China has also been building channels of influence outside the institutions that were set up in the aftermath of post-World War II. China has set up Asian Infrastructure Investment Bank (AIIB), and participates in BRICS that has Brazil, Russia, India, China and South Africa as members. Similarly, Shanghai Cooperation Organization (SCO) has been at work with China as a dominant power to name a few.
China has also emerged as the largest innovator in terms of intellectual property registration. The Belt and Road initiative, described as “the project of the century,” stands as a towering expression of China’s growing economic might and geopolitical ambitions. Beijing is fast emerging into a global superpower that Rush Doshi, currently Director for China in the Biden Administration’s National Security Council, says, could “displace American order.”

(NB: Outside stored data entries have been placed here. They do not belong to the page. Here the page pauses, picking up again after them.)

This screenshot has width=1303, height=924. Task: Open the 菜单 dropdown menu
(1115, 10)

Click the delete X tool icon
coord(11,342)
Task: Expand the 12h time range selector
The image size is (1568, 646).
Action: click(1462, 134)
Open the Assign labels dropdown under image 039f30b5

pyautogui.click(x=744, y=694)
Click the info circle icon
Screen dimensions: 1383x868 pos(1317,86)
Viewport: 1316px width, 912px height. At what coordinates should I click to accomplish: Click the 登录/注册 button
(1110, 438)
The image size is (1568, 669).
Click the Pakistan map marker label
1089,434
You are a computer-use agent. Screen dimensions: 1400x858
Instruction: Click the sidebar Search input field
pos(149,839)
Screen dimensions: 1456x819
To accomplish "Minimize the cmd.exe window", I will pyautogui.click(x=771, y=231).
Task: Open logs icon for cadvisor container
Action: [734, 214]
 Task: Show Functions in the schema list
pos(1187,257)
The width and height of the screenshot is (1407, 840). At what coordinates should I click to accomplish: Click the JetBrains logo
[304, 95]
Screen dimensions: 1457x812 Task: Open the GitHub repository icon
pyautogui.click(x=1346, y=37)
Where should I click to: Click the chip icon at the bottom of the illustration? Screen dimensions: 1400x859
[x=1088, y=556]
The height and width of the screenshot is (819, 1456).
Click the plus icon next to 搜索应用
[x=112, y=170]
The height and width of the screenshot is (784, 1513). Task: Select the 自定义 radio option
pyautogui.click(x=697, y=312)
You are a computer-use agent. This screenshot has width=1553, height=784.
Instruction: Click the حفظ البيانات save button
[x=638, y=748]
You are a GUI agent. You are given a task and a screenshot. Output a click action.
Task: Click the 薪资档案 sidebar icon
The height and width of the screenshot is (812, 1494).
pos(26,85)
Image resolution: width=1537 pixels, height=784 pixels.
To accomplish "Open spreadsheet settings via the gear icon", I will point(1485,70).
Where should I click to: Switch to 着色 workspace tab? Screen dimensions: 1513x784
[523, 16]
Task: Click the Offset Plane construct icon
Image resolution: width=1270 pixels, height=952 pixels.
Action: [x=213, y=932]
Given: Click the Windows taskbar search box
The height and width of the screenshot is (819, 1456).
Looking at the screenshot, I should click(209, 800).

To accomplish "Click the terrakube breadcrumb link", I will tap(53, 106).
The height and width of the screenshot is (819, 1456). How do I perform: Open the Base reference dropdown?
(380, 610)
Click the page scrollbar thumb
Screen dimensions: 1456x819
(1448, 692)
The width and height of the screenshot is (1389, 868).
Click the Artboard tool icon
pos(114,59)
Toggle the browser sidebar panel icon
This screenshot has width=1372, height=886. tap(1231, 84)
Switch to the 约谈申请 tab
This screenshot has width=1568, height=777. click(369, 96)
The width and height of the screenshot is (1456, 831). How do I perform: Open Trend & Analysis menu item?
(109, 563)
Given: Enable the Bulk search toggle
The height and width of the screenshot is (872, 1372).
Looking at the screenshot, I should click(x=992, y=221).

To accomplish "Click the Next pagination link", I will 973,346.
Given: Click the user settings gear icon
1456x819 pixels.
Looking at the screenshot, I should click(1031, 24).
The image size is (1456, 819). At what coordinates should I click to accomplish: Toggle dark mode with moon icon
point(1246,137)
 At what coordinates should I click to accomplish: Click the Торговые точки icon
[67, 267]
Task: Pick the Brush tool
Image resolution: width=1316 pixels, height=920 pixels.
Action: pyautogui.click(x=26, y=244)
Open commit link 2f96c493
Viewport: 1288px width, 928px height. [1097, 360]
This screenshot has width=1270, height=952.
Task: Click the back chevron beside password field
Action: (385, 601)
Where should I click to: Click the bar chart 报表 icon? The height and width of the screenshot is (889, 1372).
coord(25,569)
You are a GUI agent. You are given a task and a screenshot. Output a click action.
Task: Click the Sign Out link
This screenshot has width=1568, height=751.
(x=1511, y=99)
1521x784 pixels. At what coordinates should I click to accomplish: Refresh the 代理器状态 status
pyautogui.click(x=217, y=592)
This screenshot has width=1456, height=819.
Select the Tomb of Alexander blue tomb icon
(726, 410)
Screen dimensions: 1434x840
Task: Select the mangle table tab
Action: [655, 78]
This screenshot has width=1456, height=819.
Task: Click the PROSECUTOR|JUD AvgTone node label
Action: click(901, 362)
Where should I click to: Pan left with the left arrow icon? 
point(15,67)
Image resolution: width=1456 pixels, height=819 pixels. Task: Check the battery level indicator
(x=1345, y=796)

Nepal is one of the 14 neighbors of China. Neighbours occupy a crucial place in China’s strategic management. Tibet remains one of its core security concerns. The location of Nepal prominently figures in the Chinese foreign policy, as China is concerned about the possible plays by Western powers on the Tibet issue from the Nepali soil. Nepal remains unequivocally committed to the One China Policy. Kathmandu’s long-standing position has been not to allow its soil to be used for any hostile activities against its neighbors.
Nepal has immense opportunities to benefit from the economic dynamism in the neighborhood. Nepal and China, by adhering to the Five Principles of Peaceful Coexistence, have set “a model of harmonious coexistence between countries of different size and social system.” To solidify further the structure of these relations for mutual benefit, it is necessary for both the countries to have commitments implemented thoroughly and sincerely. Nepal needs to do its homework properly, and thoroughly with clarity on what it wants and do better preparation to seize emerging opportunities in the neighborhood. A peaceful, stable, democratic, and prosperous Nepal is in the interest of its neighbors - India and China - and a stabilizing force for the entire world.